Software and service text-analytics revenues now total $835 million globally, according to a 2010 market study I completed recently.
Growth is steepest for applications that seek business insight in social networks, online media, and surveys. Applications include brand-reputation management, market research, competitive intelligence, and customer service and support. For these applications and others, text analytics brings automated, natural-language processing techniques to bear to identify and extract names, facts, relationships, sentiment, and other information in blogs, forums, news, social updates, e-mail, and a range of enterprise sources.
I'll will describe my findings in detail at next week's 2011 Text Analytics Summit, slated for May 18-19 in Boston. These content-analysis capabilities extend business intelligence (BI) and predictive-analytics coverage, as Doug Henschen reported with an online focus in Social Media Shapes Up As Next Analytic Frontier.
My $835 million market-size estimate covers software licenses, service subscriptions, and vendor-provided technical support and professional services. Despite strong growth, it remains a small fraction of Gartner's $10.5 billion 2010 valuation of the broader BI, analytics, and performance-management software market.
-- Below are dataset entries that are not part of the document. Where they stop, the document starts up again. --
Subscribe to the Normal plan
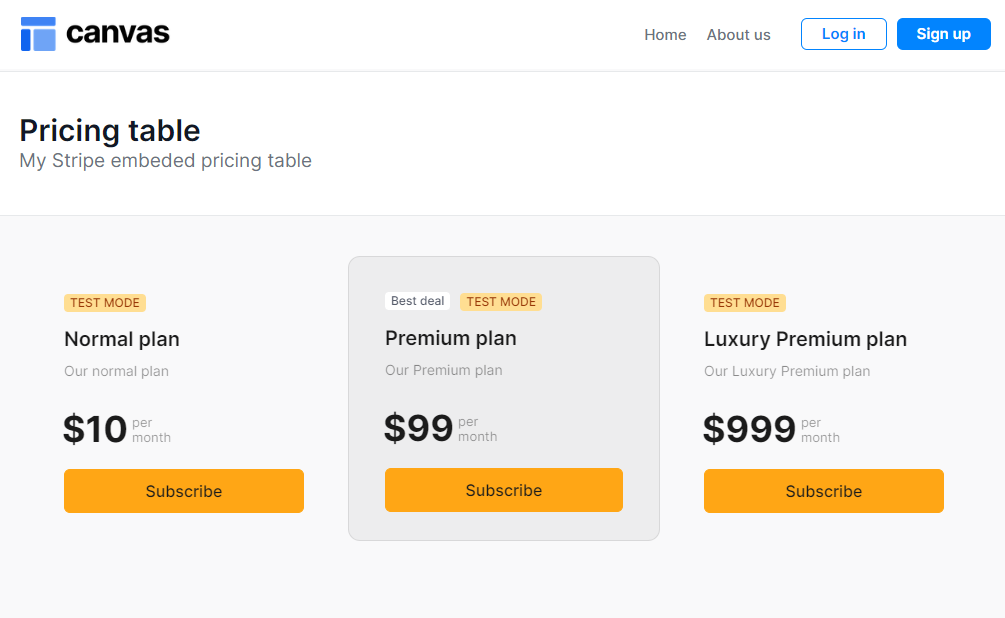This screenshot has height=618, width=1005. pyautogui.click(x=184, y=491)

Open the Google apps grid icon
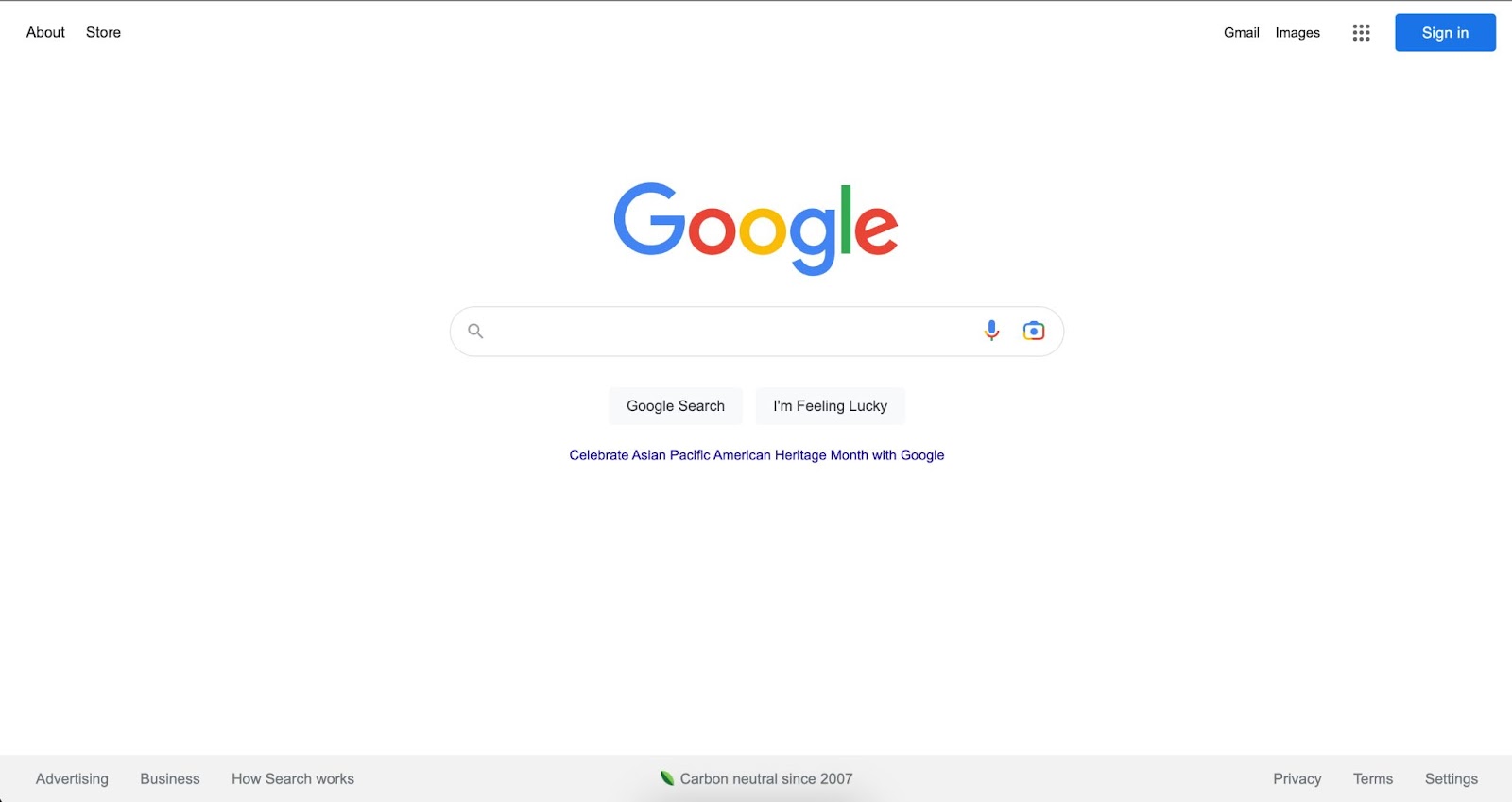point(1361,33)
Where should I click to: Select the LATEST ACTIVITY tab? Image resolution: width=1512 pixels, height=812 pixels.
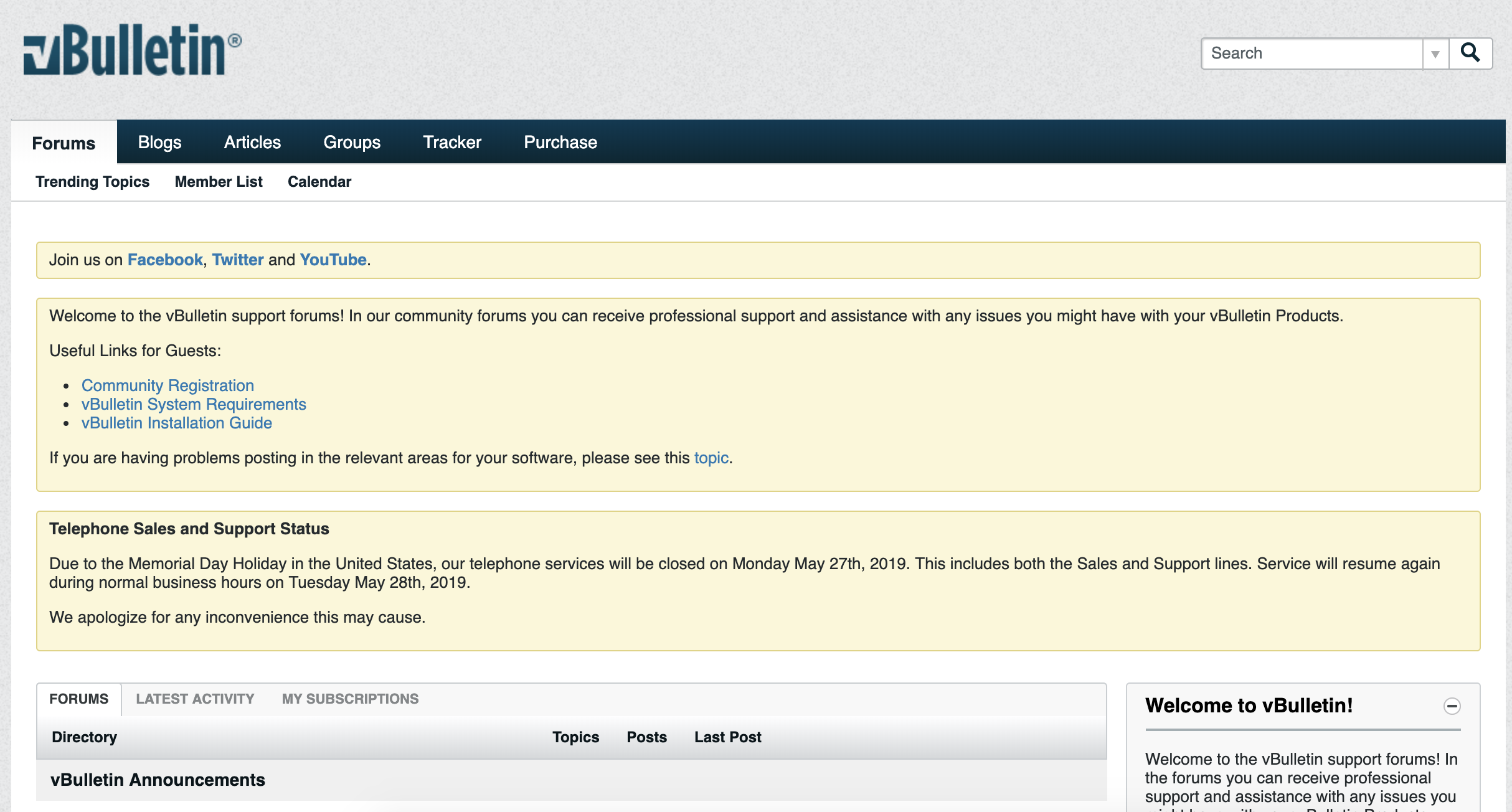tap(195, 699)
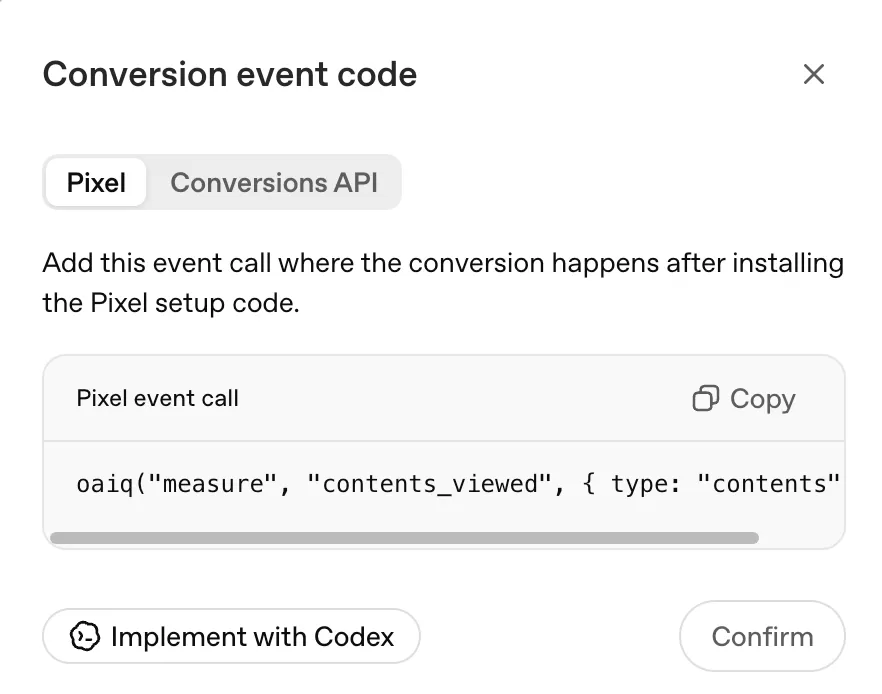Click the oaiq measure code snippet

[458, 484]
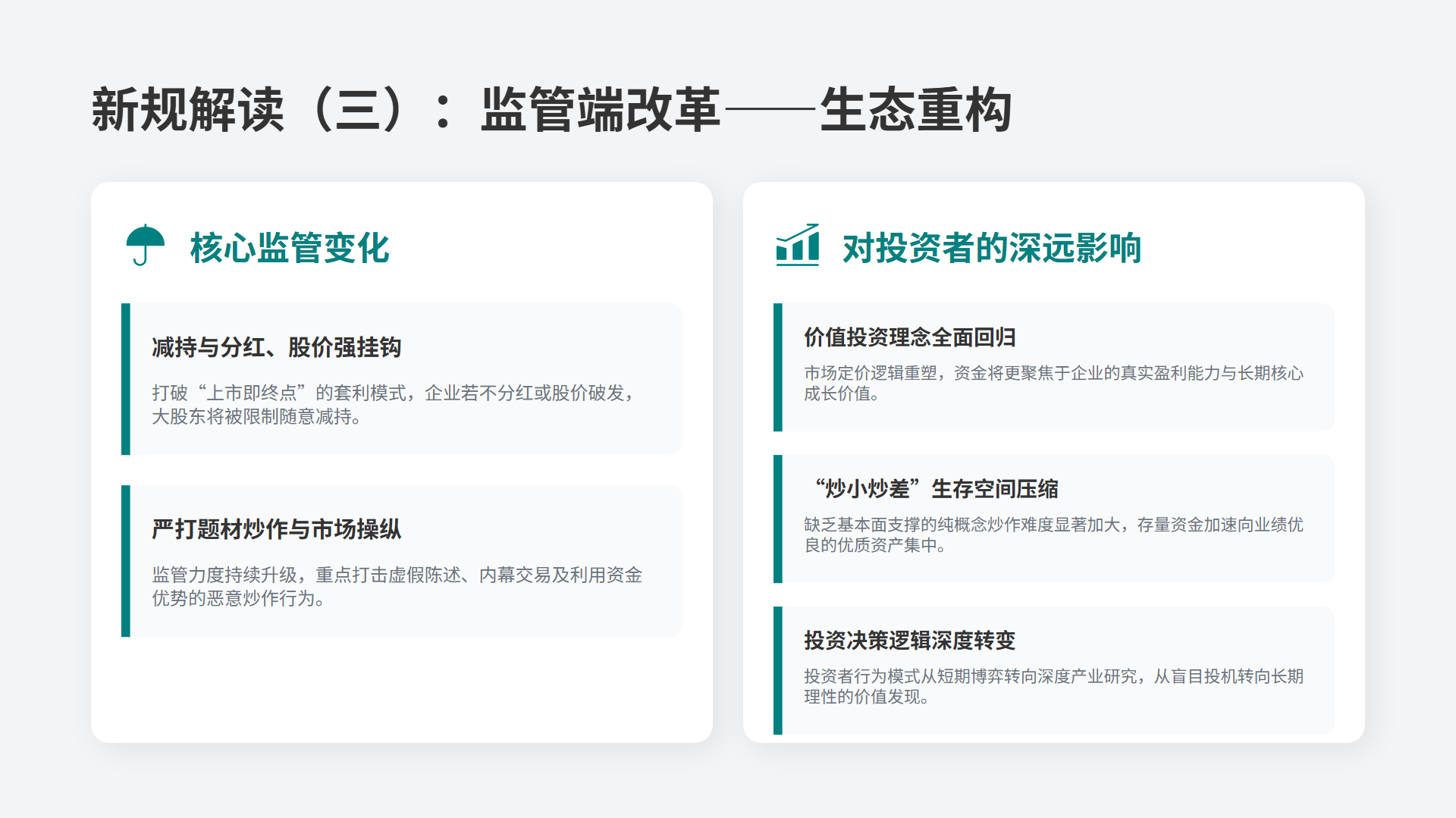The height and width of the screenshot is (818, 1456).
Task: Click the paragraph starting with 市场定价逻辑重塑
Action: (x=1053, y=384)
My estimate captures the value both of core content-analysis capabilities and of text analytics' contribution to four content-related application categories: Information capture (most often via Web scraping), information management (descriptive metadata and "unstructured" text), text-fueled enterprise applications, and search-based applications.
The search-based applications category is worth an estimated $300 million of the $835 million text-analytics total value. It includes Web and enterprise search, e-discovery, and business, scientific, and legal information services. The last three are typically accessed via search interfaces and rely on knowledge bases populated by mining textual sources, such as judicial records, research papers, and online forums. Examples include the West Litigation Monitor from Thomson Reuters, Elsevier's SciVerse platform, and ConsumerBase from NetBase.
The enterprise-applications category comprises software and services for business functions such as customer relationship management (CRM), market research, enterprise feedback management/surveys, and competitive intelligence.
Enterprise information management (EIM) systems store both text and accompanying descriptive metadata (such as author, title, topic, publication date, and tags) that facilitates publishing the stored text as "smart content." EIM places a premium on multi-channel publishing, reuse, and targeting.
Information capture or acquisition starts with Web crawling and page or document retrieval, for example, locating and scraping prices from online commerce sites for competitive intelligence purposes. It further includes text extraction from mark-up and binary formats such as HTML, PDF, and Word; data cleansing that removes ads, menus, spam, and other extraneous content; metadata extraction, and deduplication.